Issa Clubb: I wasn't really prepared for the massiveness of the Bill
Viola retrospective. By "massive" I don't mean the quantity of works,
nor even their size, so much as the overall immersion it afforded. Maybe
this is a function of the museum's darkness–I felt I had been
miniaturized and was walking around inside a TV.

At other times, the achingly slow videos projected onto large panels
seemed to attempt a sort of moving painting, as the materials of the
work recombined themselves into something new.

Rachel Greene: I too was stuck by the power of the installation–I know
that viola is very particular and works on the scale of centimeters.
there isn't much flexibility with each piece, plus, the Whitney is a
small space… overall, i think the installation is incredibly
successful.

In particular, I liked the immersiveness of the experience. i like how
looking happens on a different scale and how time moves at different
speeds.

Gloria Sutton: While there have been numerous articles on Viola's tight
control over the layout of the exhibition–his educating the security
guards on how to direct people through the exhibit for example–nothing
can understate the high level of production value that went into the
show. In fact, this "air-tight" mode of presentation reverts the
viewer's attention back to the formal elements of the exhibition which
seem to contradict Viola's desire for viewers to "interact with the
content." In several multi-channel video scenes, Viola's formal
technique clearly outweighs his endless quest to illustrate the
dichotomy between life and death.

+why now, why Viola+

Issa Clubb: What does it mean for the Whitney & others to put on such a
huge retrospective of video art? Why Viola and not someone like Nam Jun
Paik?

Gloria Sutton: There are several factors at play. First, there is the
rise and fall and rise again of video and multimedia installation.
Second, there is the pressure for museums to compete in the leisure
industry for entertainment dollars, hence the propensity for museums to
create spectacular shows that provide the opportunity for residual sales
and increased viewership.

I think Bill Viola himself offered some interesting insights when he
commented on the subject, by saying that video technology has become
almost quotidian (I am paraphrasing here) that when people walk into the
space and see a 9 foot video screen, they are no longer overwhelmed and
can begin to examine the subject of the work.

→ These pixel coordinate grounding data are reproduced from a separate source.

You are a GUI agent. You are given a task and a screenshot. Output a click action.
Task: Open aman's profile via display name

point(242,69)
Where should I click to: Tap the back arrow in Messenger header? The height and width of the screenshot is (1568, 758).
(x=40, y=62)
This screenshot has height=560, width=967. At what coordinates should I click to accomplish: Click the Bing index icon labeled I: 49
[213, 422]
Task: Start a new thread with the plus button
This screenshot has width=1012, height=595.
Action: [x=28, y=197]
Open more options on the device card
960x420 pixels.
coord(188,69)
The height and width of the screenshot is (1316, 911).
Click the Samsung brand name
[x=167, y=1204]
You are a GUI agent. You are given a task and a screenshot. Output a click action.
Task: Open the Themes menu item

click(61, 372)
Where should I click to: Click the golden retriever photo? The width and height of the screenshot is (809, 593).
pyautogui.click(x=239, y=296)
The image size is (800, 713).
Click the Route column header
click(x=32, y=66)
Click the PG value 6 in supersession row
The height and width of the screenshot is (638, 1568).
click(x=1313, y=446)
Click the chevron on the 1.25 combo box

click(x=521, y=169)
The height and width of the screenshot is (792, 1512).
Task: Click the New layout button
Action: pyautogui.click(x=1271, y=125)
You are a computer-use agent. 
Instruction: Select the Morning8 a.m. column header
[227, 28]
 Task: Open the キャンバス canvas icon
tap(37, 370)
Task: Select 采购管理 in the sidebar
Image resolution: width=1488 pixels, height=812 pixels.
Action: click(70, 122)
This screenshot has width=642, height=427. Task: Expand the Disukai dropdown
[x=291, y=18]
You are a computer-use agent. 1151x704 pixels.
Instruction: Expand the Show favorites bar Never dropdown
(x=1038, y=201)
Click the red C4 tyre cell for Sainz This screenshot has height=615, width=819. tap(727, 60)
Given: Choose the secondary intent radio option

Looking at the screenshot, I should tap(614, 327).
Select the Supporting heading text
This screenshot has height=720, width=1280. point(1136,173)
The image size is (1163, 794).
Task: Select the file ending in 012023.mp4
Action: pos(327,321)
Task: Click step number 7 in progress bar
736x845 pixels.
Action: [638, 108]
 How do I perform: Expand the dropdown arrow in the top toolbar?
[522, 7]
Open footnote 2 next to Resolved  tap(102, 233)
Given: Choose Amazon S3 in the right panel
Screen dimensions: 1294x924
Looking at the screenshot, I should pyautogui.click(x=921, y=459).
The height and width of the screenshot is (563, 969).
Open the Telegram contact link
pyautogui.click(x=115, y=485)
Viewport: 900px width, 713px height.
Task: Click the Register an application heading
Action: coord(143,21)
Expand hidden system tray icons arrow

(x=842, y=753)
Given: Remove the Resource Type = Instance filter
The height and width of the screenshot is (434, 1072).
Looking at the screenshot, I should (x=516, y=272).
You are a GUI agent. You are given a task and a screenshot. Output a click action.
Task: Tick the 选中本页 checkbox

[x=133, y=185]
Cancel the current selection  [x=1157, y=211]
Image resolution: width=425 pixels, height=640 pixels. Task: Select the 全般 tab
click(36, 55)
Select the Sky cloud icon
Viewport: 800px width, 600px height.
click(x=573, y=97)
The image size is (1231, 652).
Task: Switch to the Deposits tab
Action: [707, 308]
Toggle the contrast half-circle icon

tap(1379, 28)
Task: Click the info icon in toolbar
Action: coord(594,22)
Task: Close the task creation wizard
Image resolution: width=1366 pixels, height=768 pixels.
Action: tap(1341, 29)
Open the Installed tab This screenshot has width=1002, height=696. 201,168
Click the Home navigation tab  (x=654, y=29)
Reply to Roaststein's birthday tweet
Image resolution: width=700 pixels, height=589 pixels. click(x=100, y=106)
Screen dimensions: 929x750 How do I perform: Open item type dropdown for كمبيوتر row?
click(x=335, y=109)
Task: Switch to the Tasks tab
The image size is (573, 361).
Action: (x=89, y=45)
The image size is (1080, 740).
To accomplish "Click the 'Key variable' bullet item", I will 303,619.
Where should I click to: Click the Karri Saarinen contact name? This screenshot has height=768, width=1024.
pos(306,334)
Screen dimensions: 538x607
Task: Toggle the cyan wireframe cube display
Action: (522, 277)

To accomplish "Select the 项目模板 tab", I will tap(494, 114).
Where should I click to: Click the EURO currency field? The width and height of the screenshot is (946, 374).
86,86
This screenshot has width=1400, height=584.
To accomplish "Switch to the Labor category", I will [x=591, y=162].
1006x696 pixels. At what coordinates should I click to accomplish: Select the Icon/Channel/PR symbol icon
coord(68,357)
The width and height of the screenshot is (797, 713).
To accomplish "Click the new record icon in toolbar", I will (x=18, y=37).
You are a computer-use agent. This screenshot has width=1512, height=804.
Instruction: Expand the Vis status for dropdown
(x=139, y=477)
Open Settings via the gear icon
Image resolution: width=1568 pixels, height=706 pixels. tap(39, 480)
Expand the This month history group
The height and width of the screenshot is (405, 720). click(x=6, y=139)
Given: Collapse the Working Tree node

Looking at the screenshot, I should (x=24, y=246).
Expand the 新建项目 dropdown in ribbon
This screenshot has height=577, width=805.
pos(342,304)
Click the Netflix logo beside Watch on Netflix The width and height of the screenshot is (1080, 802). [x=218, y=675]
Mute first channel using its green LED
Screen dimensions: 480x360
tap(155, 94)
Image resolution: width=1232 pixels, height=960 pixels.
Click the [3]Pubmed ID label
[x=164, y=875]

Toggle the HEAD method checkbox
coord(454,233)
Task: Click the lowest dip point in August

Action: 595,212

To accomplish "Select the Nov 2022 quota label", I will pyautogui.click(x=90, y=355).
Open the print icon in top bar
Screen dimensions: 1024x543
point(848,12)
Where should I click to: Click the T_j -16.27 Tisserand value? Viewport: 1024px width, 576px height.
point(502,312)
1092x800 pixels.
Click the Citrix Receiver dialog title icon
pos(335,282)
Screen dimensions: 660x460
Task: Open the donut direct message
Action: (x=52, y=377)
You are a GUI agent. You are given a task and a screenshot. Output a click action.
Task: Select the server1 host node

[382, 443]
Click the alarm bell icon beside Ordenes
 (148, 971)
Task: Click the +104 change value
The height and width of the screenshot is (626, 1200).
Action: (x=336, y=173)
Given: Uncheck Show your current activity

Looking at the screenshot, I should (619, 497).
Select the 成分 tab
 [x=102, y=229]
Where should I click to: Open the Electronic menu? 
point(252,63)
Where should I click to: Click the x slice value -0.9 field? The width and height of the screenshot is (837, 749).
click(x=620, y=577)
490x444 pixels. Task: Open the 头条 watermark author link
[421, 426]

He also cited the fact,
that just due to a shift in generations among those in power, that more
and more curators, directors, etc. are familiar with video and
multimedia and see its relevance to their lives than even five years
ago.

Tina LaPorta: I think that it was an important jesture for the Whitney
to sponsor such a thorough presentation of this artist's work. But, I do
not see this type of exhibition occurring often within New York museum
spaces–these institutions are just too conservative and territorial.
There is, for example, the Chuck Close retrospective at the Museum of
Modern Art where the curators completely avoided Close's photography for
the sake of elevating the medium of painting to a "higher" and "more
pure" artistic level.

Ari Kambouris: It was indeed good that the Whitney created the
opportunity to take in a great number of Viola's works at once. I have
seen single works in various places where they were exhibited, heard
about some of them without being able to experience them, and this show
provided an opportunity to experience and consider the development of
his perspective and work over time.

In some sense, and in response to Issa and Tina, the show served to
validate Viola's work and in a larger context, the idea of video as an
acceptable form of art to the type of audience that the Whitney reaches.
(This audience is not the same as that for people who are producing
video/multimedia that is being seen in galleries/installations/websites
and other venues, virtual or concrete, around the world outside of the
museum context.) I don't think that a smaller or less prominent venue
would have had the same effect, and in essence, it was like some kind of
annointing that raises his status. (To my mind, Paik is already up
there.)

Rachel Green: i think we have come up with some good responses–as
Gloria outlined: the familiarity of equipment to the average person,
museum's need to compete with entertainment, and the current trendiness
of video art.

I also think network technologies are putting pressure on, or speeding
up, the legitimization process of more technically sophisticated video
work. Many museums/galleries are struggling to cope with the Internet,
and the Whitney's Bill Viola show is a way for the museum to identify
itself as being new media friendly and literate.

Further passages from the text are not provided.